Principal Data Reliability Engineer (AI Process Control)
Own the quality math inside the bounded-synthesis pipeline — define tolerances, build telemetry, and set measurable thresholds for the AI governance control plane's governance gates.
Stack: TypeScript, Python, PostgreSQL, LLM evaluation pipelines, statistical telemetry
Why this role exists
Most AI teams inspect outputs at the end and hope for the best. We enforce quality at every stage transition. Our bounded-synthesis pipeline treats AI inference like a manufacturing process: if evidence is insufficient or if a claim can't be verified against source text, the Boundary Gate halts emission. No evidence, no output. Somebody has to define what "sufficient" means mathematically, instrument the pipeline to measure it, and diagnose where quality drifts. That's this role.
What you'll do
- Define governance gate thresholds. Set the entailment tolerances that decide pass/fail at each stage — including zero-tolerance rules for numeric predicates like legal deadlines and dosage limits.
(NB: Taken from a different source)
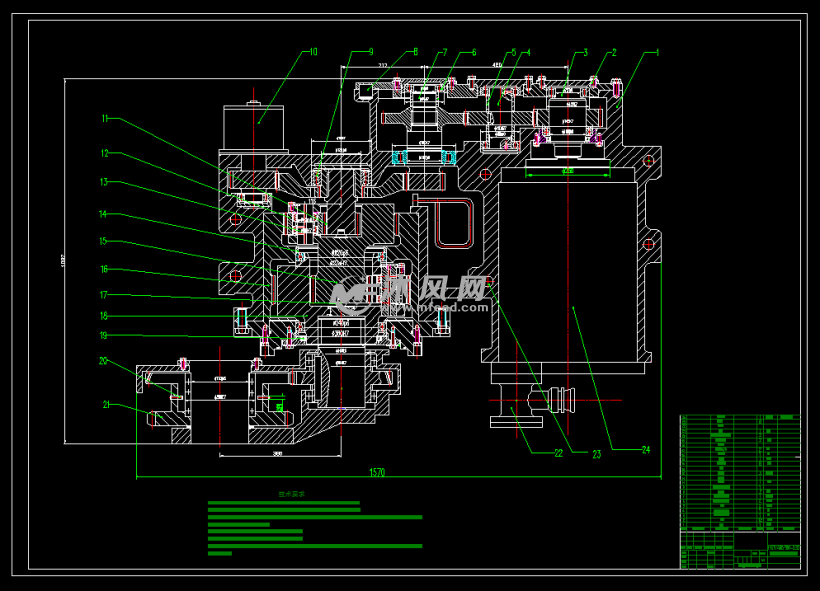Click the title block below the parts list
The height and width of the screenshot is (591, 820).
[x=740, y=550]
- Build verification algorithms. Write the deterministic extraction and comparison logic that checks LLM claims against source text. Root-clause polarity, numeric extraction, boundary matching — the math that makes "refuse when you should" concrete.
- Instrument telemetry. Track entailment variance across models and Kura corpora. Build control charts. When a model drifts outside control limits, diagnose the exact stage where the defect occurred.
- Tune retrieval math. Optimize the aggregation logic for multi-query retrieval so candidate evidence pools are mathematically sound before they reach the generation step.
What we're looking for
- Education: Industrial & Systems Engineering, Operations Research, Quality Engineering, or a related quantitative field.
- Process control expertise: Practical knowledge of SPC, Deming's principles, and loss functions applied to real systems — not just textbook knowledge. Experience in high-consequence or regulated environments (defense, healthcare, finance) is strongly preferred.
- Engineering proficiency: Comfortable in Python or TypeScript and able to write complex SQL for telemetry analysis. You can build the middleware that evaluates payloads and enforces the math.
- Deterministic thinking: You're comfortable implementing hard logic (regex, AST parsing, numeric extraction) to verify stochastic outputs.
- Quality mindset: Variation is the enemy. You build the system, not the fix.
Why Kenshiki?
You'll take industrial engineering principles and apply them to AI inference — proving that generative AI can be governed, predictable, and legally defensible. The tolerances you set become the enforcement boundary.